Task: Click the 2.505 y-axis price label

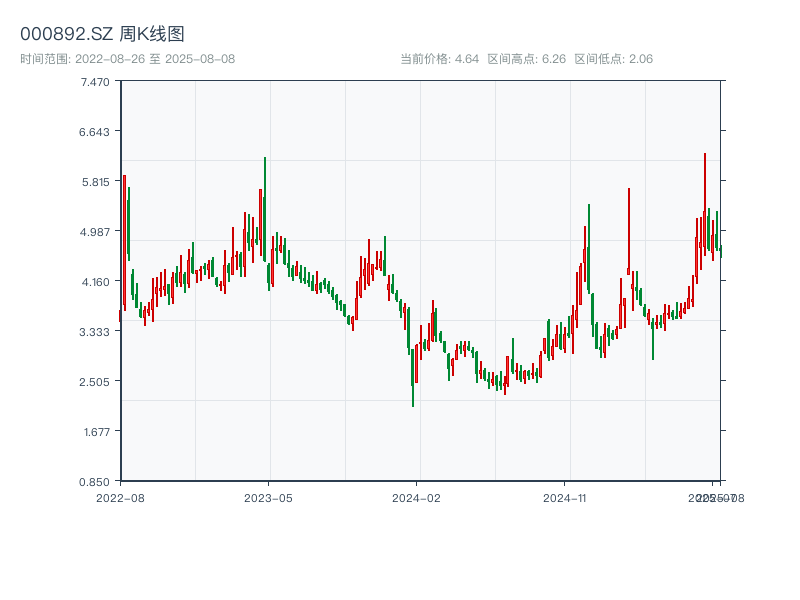Action: click(x=96, y=381)
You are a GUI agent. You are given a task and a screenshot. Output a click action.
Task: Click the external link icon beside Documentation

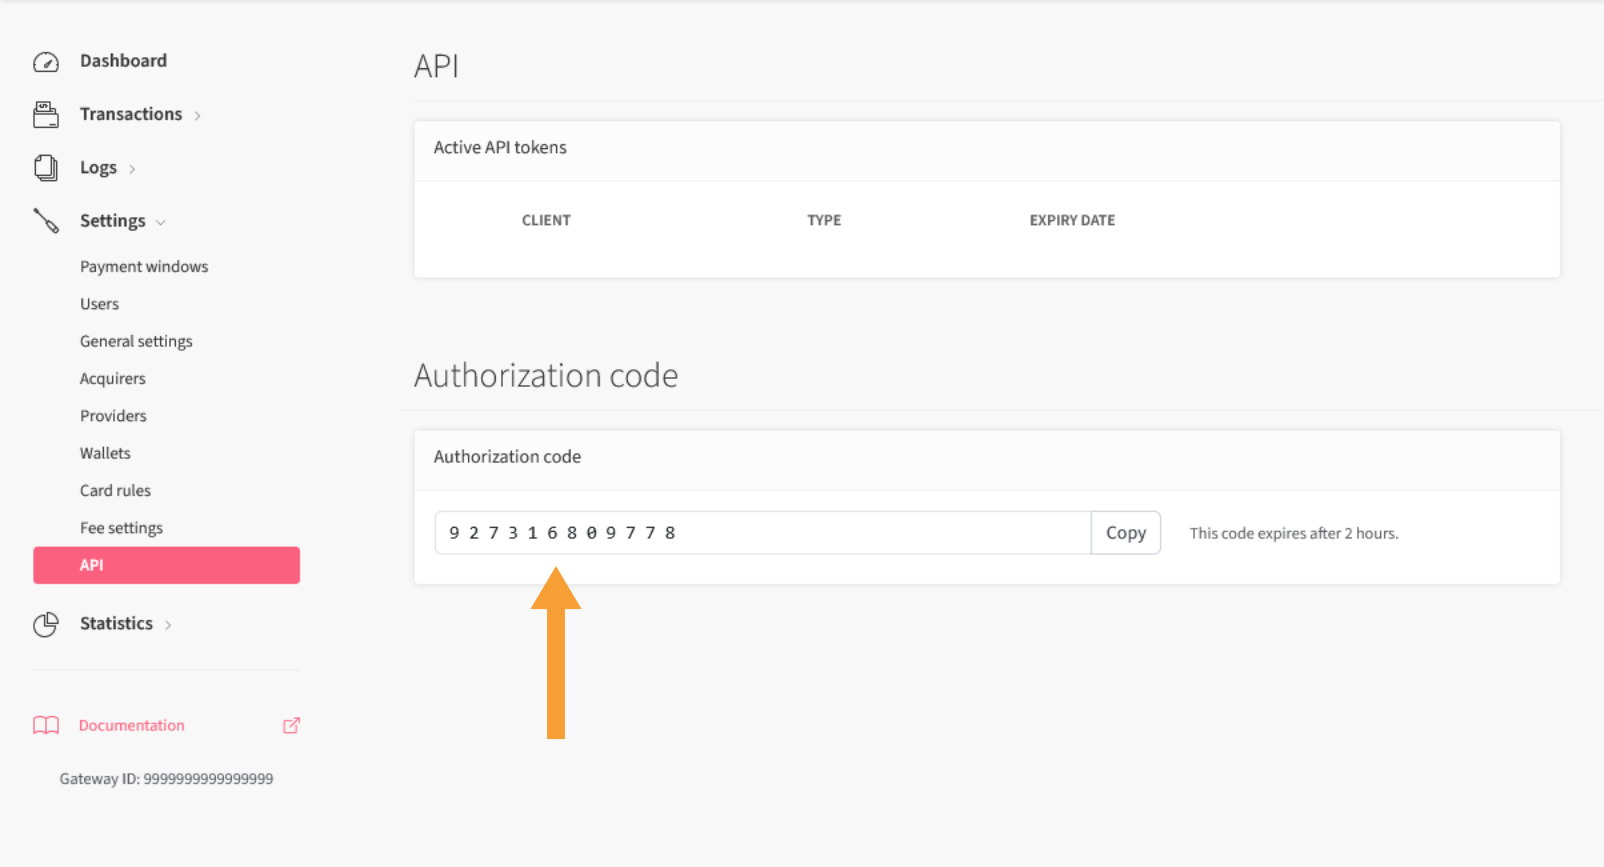(x=291, y=726)
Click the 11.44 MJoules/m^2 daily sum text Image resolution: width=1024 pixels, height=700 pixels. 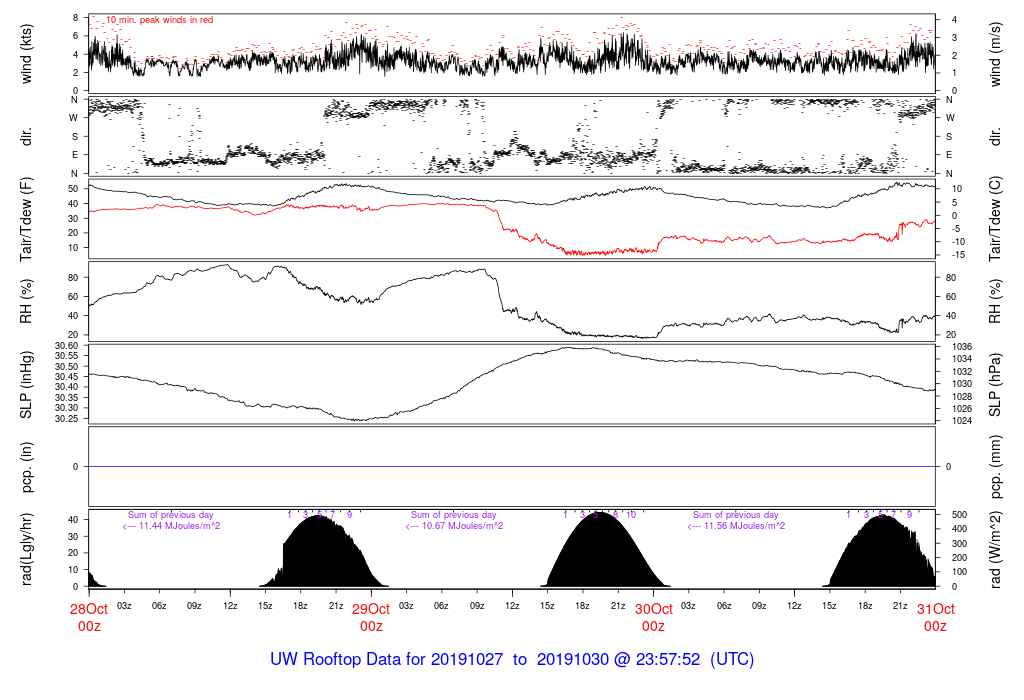171,526
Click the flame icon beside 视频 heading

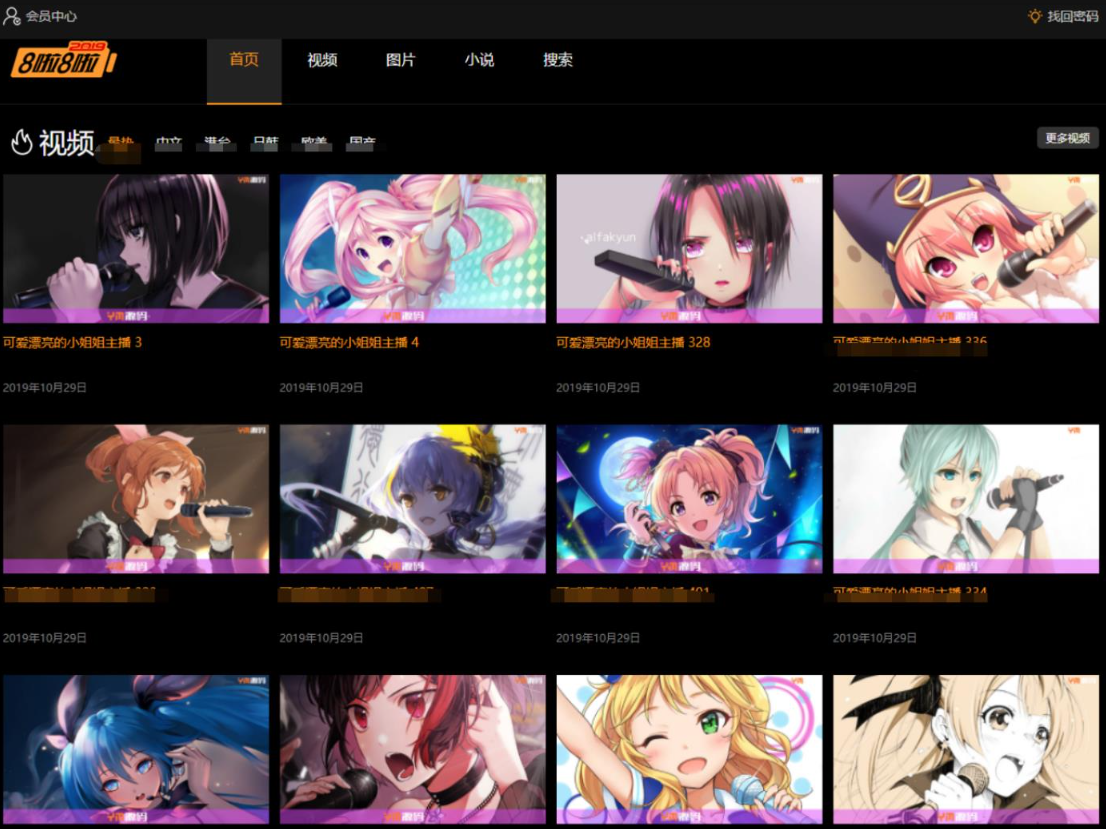(22, 142)
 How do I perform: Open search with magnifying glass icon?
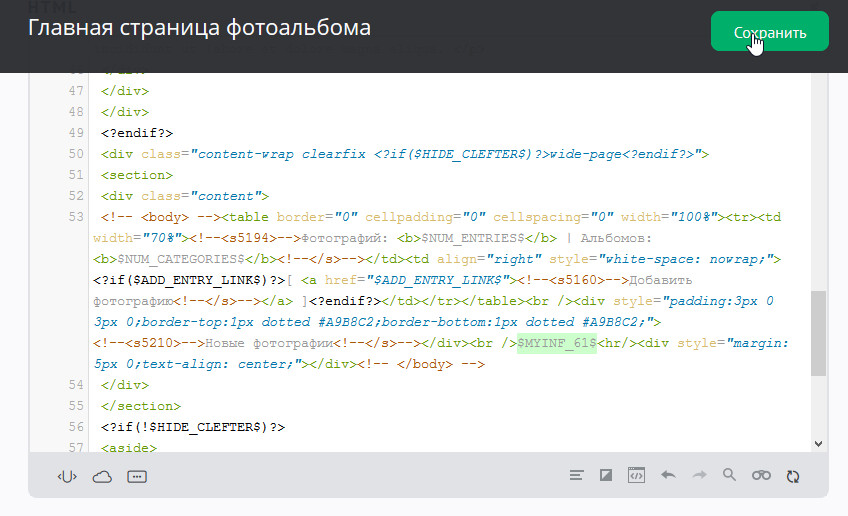pos(729,476)
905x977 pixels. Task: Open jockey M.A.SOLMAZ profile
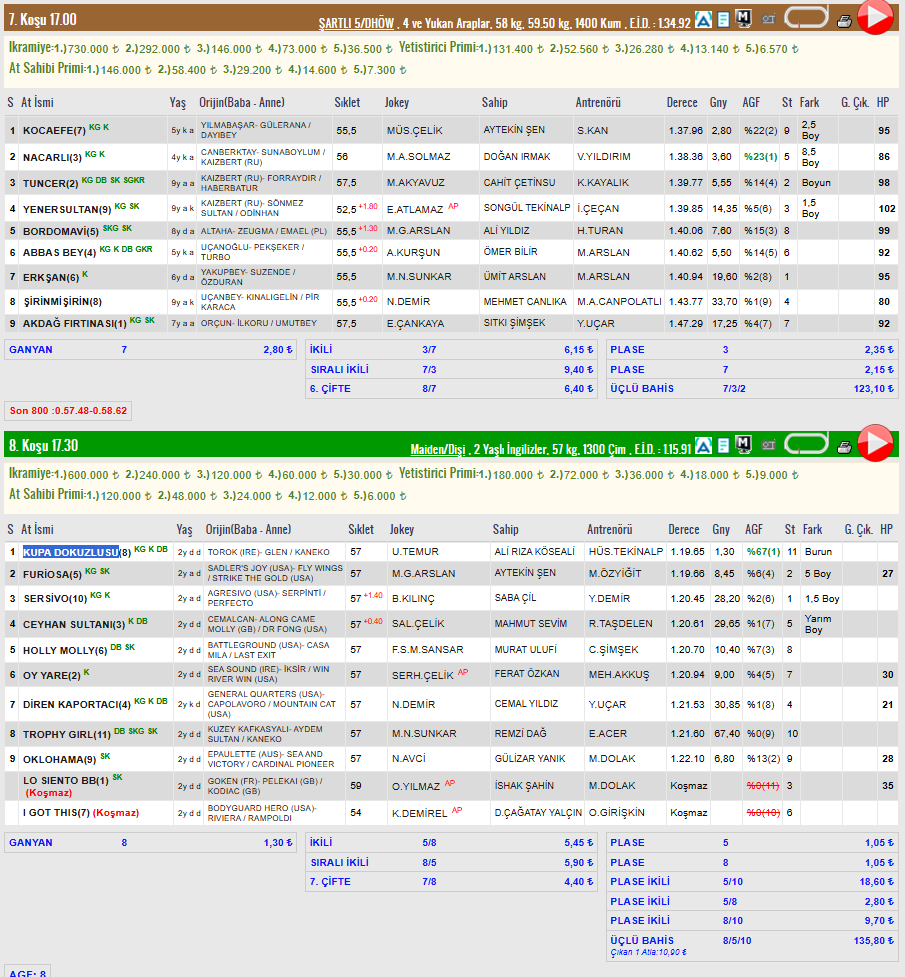[418, 157]
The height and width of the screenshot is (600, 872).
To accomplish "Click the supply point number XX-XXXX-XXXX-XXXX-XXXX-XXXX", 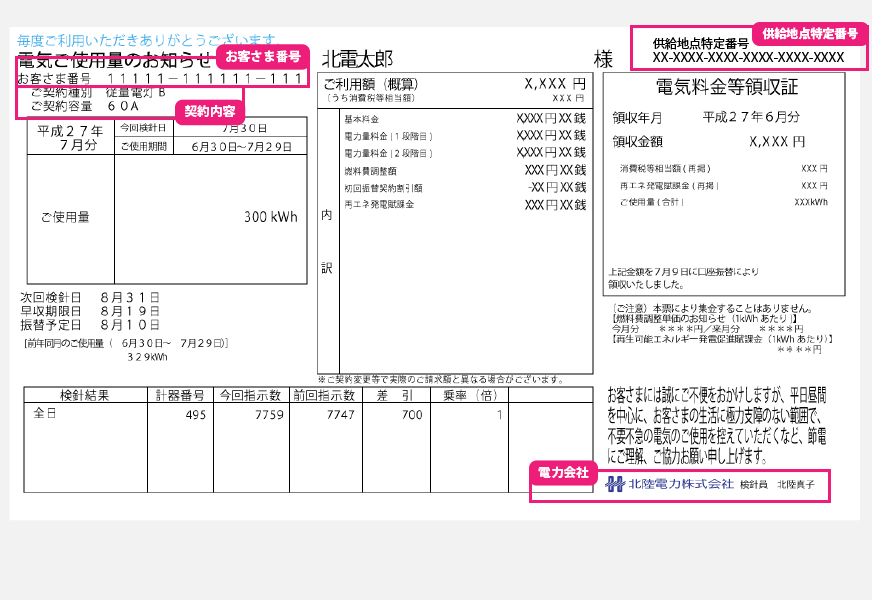I will tap(748, 58).
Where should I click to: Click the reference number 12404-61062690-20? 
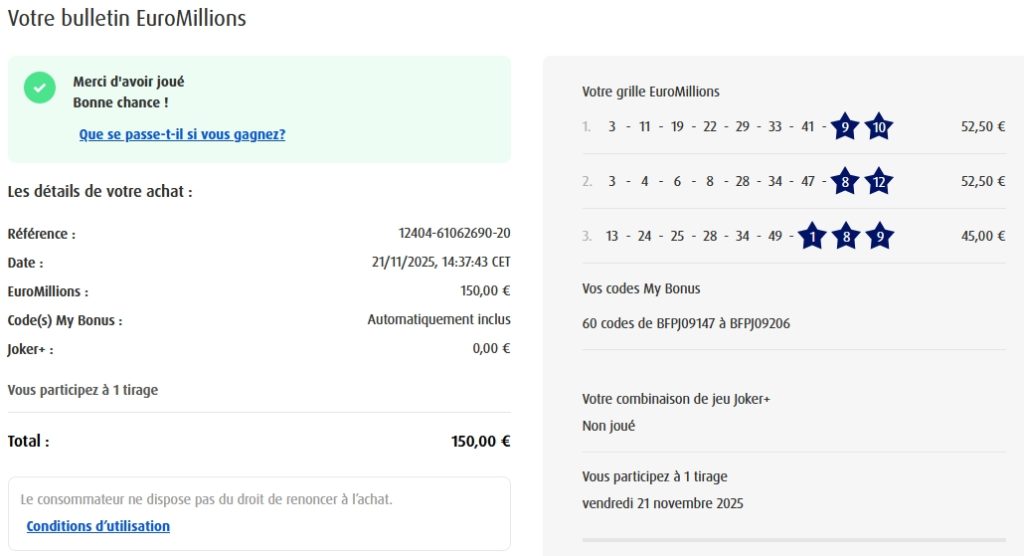tap(454, 234)
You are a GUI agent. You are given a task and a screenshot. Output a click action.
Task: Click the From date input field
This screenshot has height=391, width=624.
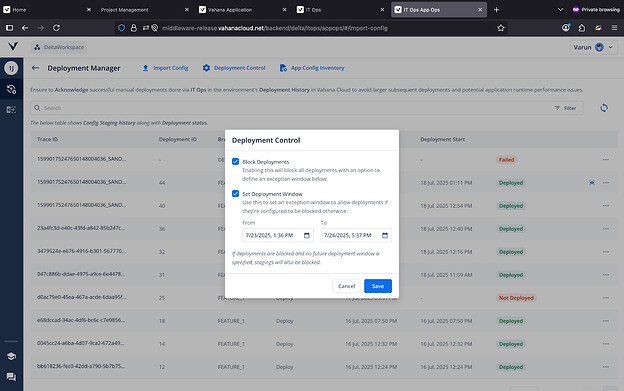278,235
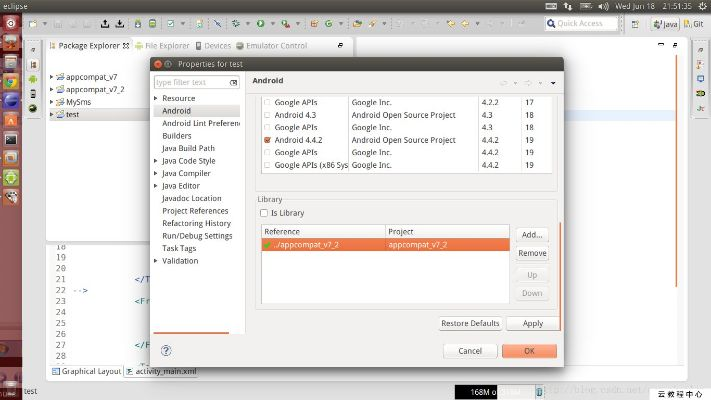Click the Package Explorer tab close icon

126,45
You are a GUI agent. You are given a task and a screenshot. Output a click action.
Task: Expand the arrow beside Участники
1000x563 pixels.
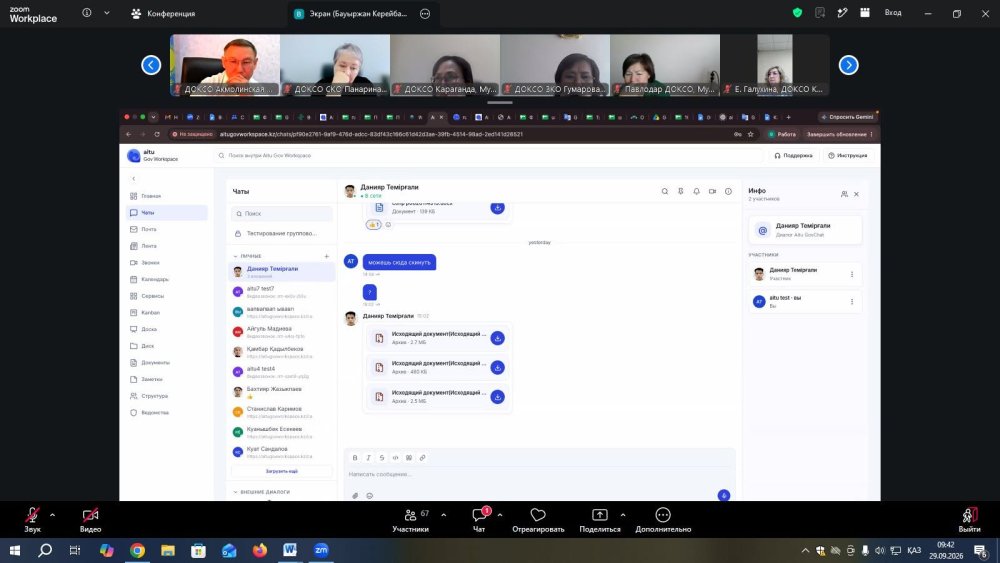(443, 515)
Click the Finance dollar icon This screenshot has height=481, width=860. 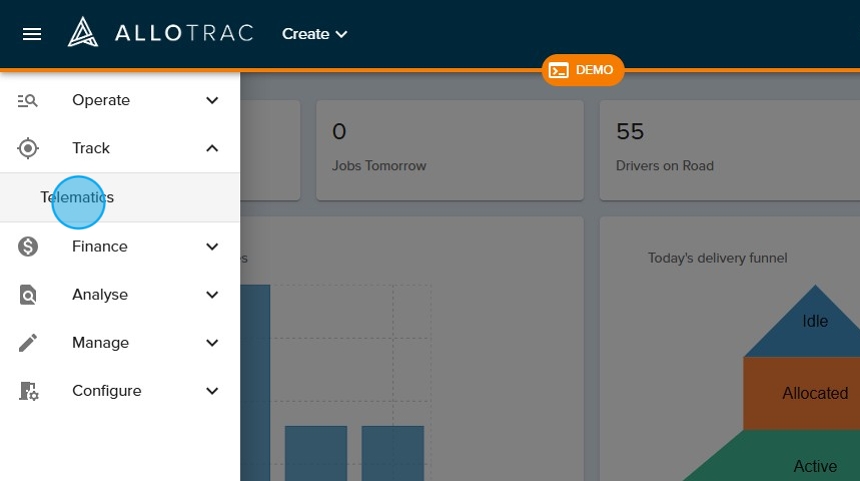coord(28,246)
_ _ _ _
(WHAT THIS TASK INVOLVES):
Starting with the first line of the listing above and going on through the line with "(x=291, y=726)", write those lines out again with "Documentation" swapped for "Help" and nothing else changed. Leave the pictures out.

(FINISHED ANSWER):
Task: Click the 2.505 y-axis price label

Action: click(x=96, y=381)
You are a GUI agent. You are given a task and a screenshot. Output a click action.
Task: Click the external link icon beside Help

(x=291, y=726)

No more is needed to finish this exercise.